Select and copy out every line in the records containing "help".
(Beginning of Supplied entries)
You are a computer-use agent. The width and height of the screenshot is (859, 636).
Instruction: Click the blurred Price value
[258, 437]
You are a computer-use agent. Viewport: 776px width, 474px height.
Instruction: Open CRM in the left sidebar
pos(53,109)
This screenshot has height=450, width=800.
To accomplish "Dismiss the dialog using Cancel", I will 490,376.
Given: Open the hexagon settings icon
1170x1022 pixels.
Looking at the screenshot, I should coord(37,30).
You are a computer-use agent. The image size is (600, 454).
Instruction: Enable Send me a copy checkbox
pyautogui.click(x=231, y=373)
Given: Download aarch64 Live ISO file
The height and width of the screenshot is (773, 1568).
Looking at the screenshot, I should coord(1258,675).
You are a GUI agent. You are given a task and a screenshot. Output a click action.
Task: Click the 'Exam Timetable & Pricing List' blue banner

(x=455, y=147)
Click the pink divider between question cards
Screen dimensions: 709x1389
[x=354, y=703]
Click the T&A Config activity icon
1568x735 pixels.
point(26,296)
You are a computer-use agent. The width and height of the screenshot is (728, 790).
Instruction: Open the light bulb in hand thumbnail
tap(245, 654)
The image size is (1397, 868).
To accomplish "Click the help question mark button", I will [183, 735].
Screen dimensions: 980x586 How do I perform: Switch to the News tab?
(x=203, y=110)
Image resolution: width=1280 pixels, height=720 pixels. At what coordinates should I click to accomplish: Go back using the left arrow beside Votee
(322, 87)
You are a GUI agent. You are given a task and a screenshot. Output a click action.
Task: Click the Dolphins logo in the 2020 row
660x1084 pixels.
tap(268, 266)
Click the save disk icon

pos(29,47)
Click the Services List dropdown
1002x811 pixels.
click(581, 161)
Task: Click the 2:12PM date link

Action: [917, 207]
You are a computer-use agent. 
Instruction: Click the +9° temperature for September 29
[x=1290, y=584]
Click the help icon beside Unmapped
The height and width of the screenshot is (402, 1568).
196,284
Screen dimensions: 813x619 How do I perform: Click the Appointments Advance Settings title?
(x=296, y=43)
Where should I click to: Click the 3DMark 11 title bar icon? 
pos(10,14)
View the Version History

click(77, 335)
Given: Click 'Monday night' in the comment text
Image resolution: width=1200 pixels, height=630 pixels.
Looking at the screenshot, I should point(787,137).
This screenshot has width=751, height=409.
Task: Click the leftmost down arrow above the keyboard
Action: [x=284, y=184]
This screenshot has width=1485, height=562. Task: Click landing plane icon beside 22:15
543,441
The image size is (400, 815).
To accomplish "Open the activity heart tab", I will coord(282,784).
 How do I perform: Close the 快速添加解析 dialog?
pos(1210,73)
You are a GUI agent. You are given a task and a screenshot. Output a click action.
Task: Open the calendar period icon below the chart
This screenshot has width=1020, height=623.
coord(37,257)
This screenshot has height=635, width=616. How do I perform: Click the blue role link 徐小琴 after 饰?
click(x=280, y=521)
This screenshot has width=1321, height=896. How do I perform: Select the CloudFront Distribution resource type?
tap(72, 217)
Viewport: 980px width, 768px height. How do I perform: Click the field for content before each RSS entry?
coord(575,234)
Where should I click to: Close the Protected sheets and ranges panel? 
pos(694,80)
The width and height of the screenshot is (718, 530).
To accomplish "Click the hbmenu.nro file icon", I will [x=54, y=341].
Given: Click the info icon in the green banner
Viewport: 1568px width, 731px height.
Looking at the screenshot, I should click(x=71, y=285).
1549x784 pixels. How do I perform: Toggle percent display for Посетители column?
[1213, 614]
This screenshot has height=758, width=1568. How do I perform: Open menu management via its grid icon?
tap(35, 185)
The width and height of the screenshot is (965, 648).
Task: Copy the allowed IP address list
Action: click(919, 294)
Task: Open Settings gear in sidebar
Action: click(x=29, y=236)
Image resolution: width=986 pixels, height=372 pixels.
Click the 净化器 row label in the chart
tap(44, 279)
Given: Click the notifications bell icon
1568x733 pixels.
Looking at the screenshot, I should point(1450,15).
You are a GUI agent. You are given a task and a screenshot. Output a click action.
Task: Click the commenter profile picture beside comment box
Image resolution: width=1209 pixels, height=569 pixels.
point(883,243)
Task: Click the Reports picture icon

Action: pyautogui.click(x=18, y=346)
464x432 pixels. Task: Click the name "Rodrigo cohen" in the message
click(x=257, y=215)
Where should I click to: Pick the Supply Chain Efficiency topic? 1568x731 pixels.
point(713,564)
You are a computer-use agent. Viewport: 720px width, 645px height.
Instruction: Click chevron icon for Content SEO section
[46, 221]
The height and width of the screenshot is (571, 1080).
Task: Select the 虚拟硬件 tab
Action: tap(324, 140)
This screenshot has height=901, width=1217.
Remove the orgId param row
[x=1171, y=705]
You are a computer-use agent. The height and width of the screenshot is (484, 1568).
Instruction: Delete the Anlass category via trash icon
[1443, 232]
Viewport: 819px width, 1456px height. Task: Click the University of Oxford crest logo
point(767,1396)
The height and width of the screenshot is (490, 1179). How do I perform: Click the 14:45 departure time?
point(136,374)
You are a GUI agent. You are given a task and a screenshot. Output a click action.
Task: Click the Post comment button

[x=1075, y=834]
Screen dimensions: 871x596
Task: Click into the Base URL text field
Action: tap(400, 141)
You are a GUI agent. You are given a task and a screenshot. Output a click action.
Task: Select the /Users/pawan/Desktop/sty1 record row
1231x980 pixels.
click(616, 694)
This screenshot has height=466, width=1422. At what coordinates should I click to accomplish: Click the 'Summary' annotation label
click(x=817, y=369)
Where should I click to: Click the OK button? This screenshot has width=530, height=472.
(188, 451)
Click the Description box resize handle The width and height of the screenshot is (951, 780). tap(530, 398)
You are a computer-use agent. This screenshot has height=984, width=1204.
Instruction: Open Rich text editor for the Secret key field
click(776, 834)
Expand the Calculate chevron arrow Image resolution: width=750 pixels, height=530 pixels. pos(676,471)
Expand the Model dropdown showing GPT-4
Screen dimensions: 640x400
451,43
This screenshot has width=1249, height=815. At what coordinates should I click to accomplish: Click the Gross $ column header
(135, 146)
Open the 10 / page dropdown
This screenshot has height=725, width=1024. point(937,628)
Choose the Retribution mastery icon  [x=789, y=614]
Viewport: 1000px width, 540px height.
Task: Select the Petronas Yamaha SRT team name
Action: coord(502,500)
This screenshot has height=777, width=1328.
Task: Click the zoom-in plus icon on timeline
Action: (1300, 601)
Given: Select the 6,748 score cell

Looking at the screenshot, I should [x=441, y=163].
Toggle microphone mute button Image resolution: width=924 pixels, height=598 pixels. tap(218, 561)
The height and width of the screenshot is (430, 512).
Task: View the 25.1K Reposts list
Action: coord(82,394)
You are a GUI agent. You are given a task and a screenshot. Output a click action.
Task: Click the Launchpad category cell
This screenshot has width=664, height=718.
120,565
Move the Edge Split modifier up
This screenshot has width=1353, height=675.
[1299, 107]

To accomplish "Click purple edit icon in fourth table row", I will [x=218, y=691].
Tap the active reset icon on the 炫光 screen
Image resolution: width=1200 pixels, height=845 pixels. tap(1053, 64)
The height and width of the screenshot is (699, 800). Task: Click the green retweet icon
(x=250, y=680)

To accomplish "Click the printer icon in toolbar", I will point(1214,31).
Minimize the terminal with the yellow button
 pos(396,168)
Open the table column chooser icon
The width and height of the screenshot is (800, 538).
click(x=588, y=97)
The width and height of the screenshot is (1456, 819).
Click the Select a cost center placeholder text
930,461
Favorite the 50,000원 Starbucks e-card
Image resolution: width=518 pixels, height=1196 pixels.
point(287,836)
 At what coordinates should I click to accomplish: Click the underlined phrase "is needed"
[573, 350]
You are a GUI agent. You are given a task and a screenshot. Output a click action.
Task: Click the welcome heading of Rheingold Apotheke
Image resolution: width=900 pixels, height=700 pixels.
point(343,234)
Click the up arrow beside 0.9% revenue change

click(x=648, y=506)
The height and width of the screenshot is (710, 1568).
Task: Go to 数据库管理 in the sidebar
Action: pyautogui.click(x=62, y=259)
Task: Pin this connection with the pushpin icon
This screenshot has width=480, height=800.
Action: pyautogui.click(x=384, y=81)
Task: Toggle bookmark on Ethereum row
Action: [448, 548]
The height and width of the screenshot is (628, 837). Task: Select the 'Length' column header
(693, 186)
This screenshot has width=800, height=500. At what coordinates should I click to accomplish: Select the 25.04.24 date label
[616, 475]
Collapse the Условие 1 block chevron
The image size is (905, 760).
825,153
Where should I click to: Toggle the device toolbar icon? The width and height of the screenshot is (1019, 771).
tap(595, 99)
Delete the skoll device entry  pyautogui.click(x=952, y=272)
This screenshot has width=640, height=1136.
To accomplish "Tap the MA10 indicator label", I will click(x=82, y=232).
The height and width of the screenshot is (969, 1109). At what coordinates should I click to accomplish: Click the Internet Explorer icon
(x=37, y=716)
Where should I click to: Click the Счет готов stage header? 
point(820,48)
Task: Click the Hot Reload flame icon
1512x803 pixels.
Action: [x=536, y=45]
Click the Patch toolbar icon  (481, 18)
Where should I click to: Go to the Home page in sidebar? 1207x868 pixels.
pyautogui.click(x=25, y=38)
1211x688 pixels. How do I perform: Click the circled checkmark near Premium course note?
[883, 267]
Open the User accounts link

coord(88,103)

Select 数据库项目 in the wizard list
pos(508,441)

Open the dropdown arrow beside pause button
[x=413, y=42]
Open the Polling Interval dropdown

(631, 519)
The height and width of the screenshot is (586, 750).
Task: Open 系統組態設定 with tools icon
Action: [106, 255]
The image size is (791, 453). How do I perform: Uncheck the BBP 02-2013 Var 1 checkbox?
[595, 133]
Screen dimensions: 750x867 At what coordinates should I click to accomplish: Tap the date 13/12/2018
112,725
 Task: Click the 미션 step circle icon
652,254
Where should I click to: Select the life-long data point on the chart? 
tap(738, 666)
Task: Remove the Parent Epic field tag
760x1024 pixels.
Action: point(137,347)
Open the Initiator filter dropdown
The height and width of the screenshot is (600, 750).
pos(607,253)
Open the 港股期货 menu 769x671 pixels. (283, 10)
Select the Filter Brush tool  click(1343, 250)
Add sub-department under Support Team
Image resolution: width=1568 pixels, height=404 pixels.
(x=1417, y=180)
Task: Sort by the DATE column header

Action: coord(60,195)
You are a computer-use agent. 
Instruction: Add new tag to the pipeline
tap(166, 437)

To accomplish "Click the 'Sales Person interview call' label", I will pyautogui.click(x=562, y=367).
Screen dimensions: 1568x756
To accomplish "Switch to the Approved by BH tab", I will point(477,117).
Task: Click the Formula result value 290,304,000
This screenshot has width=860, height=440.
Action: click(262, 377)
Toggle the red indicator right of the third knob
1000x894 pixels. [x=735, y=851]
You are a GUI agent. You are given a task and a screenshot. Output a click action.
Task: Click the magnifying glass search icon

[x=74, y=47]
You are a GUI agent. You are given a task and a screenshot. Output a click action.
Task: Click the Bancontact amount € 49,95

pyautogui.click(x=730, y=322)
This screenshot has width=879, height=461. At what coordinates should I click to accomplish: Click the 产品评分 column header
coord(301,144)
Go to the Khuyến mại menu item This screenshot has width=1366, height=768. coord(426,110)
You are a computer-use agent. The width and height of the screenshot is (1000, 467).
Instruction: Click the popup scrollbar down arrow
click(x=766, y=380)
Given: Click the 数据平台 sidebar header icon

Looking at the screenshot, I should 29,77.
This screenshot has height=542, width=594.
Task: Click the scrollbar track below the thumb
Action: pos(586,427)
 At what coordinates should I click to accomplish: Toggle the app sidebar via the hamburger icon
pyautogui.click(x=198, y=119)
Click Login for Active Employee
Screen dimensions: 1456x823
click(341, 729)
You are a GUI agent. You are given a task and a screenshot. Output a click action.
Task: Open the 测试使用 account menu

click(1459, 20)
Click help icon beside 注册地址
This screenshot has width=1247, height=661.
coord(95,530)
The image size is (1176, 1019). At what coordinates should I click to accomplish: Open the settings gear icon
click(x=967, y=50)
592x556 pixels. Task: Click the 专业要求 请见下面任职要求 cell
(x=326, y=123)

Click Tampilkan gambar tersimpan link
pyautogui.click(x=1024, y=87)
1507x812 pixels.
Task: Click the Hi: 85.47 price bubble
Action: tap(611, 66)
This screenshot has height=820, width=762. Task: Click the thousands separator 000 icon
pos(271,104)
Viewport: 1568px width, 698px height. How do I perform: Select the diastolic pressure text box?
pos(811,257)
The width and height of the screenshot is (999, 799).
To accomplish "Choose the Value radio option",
(End of Supplied entries)
◆ **Exercise answer**
To accomplish "Click the help question mark button", I will [183, 735].
Click the help icon beside Unmapped
Click help icon beside 注册地址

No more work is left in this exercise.